» Source passage:
****************
Ron, in a recent piece for Slate, drew a straight line between the proslavery politics of Southerners such as John C. Calhoun in the decades prior to the Civil War and the obstructionist tactics of today’s Republican Party. Concerned above all with protecting the institution of slavery from interference by national authorities, Ron argues, Calhoun and other Southerners became staunch opponents of federal activism. A government that had the capacity to build infrastructure and shape the economy, they feared, might also emancipate the slaves. Republicans in Congress today, Ron suggests, are operating from the same antidemocratic priorities and commitment to racial hierarchy. Not coincidentally, their electoral heartland is composed of the former states of the Confederacy, and they are similarly working to protect white elite power from redistributive government action. As Ron puts it, “Calhoun died in 1850, the Confederacy in 1865. Yet the politics of austerity endure.”

Einhorn has advanced a similar diagnosis. Rather than looking for the roots of American austerity politics in places like Pennsylvania or Massachusetts — in events like the Boston Tea Party — she argues, “we should be digging in Virginia and South Carolina.” Slaveholders saw little need for robust public spending on infrastructure or education. They perpetually worried about the prospects of nonslaveholding majorities wielding the power to tax their human property and thus did their best to cut down the government’s revenue-raising authority. To this day, she writes, the weakness of the American state’s fiscal powers is “part of the poisonous legacy we have inherited from the slaveholders who forged much of our political tradition.”

These accounts are part of a larger scholarly fashion for tracing today’s ills back to the South. In this view, the ghost of Calhoun continues to loom long after Appomattox, and the venom of slavery is inescapably passed down decades after Emancipation.

Tea Party Yankees

This interpretation is not without merit. The rearguard objections of scholars such as Sean Wilentz and Gordon Wood notwithstanding, slaveholders indeed had foundational influence on the legal and political institutions of the United States at the country’s inception. Slaveholders’ fears of an overweening federal government are in part responsible for the particularly decentralized and rigid political order of the United States. Commentators are not wrong to point out that these structures had resilient effects.

But there are major problems with what has become a monocausal and flattened interpretation of US history. Yes, Southern politicians helped make progressive taxation and robust government spending complicated to enact, but proslavery ideology was not the only and certainly not the most important source of anti-tax politics in the United States. Such claims skip over some of the most important episodes in the political development of the United States — including the enthusiastic embrace of laissez-faire among Northern elites after the Civil War as well as staunch support in the South for the creation of the progressive federal income tax — the government’s most important source of revenue in the twentieth century.

In other words, New York Times and Slate readers hardly need to venture all the way to Dixie to uncover deep-seated American strains of antidemocratic and anti-tax politics. To understand our current politics of austerity, we are better served to explore not the defeated ideology of slaveholders but the triumphant politics of liberal elites in the Northeast.
****************
» Record excerpts:
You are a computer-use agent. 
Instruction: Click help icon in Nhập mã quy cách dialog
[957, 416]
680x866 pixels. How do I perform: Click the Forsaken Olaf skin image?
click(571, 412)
****************
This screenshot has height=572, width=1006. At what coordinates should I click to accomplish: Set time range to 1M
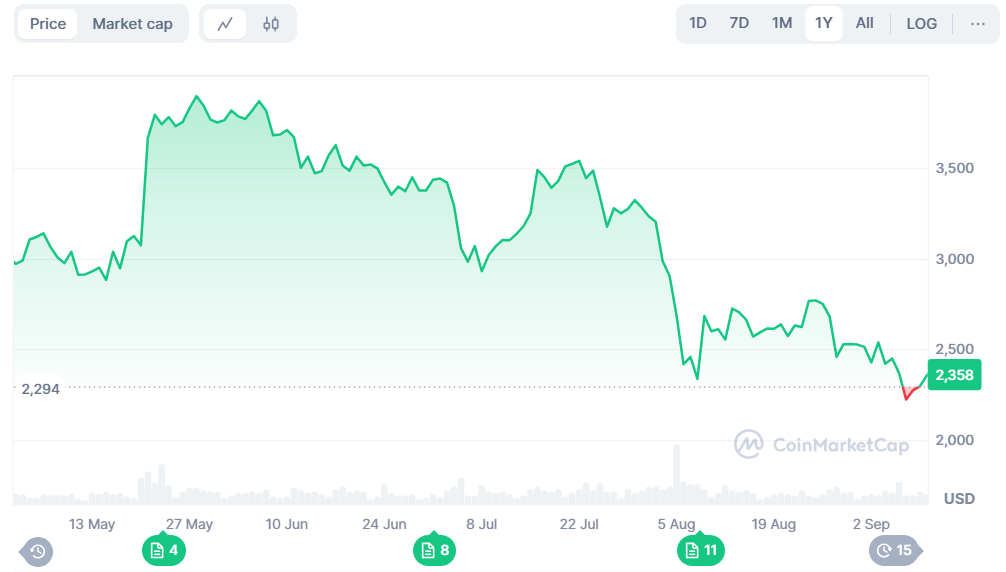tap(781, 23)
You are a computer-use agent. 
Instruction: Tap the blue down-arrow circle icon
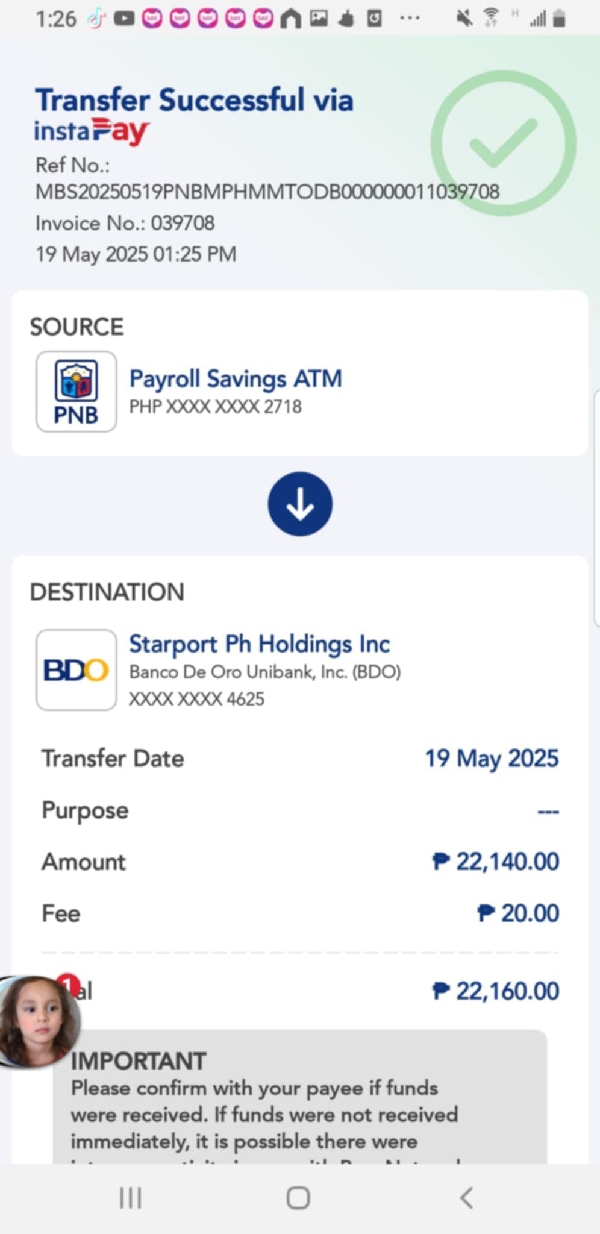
****************
» Required actions:
#1 Please copy from the passage on austerity politics above, starting with "These accounts are" and going on through "decades after Emancipation.", word for word.
#2 According to the passage on austerity politics, in which two states does Einhorn say we should be digging for the roots of American austerity politics?
#3 List every person named in the passage on austerity politics.

» Answer section:
#1
These accounts are part of a larger scholarly fashion for tracing today’s ills back to the South. In this view, the ghost of Calhoun continues to loom long after Appomattox, and the venom of slavery is inescapably passed down decades after Emancipation.

#2 Virginia and South Carolina.

#3
Ron
John C. Calhoun
Einhorn
Sean Wilentz
Gordon Wood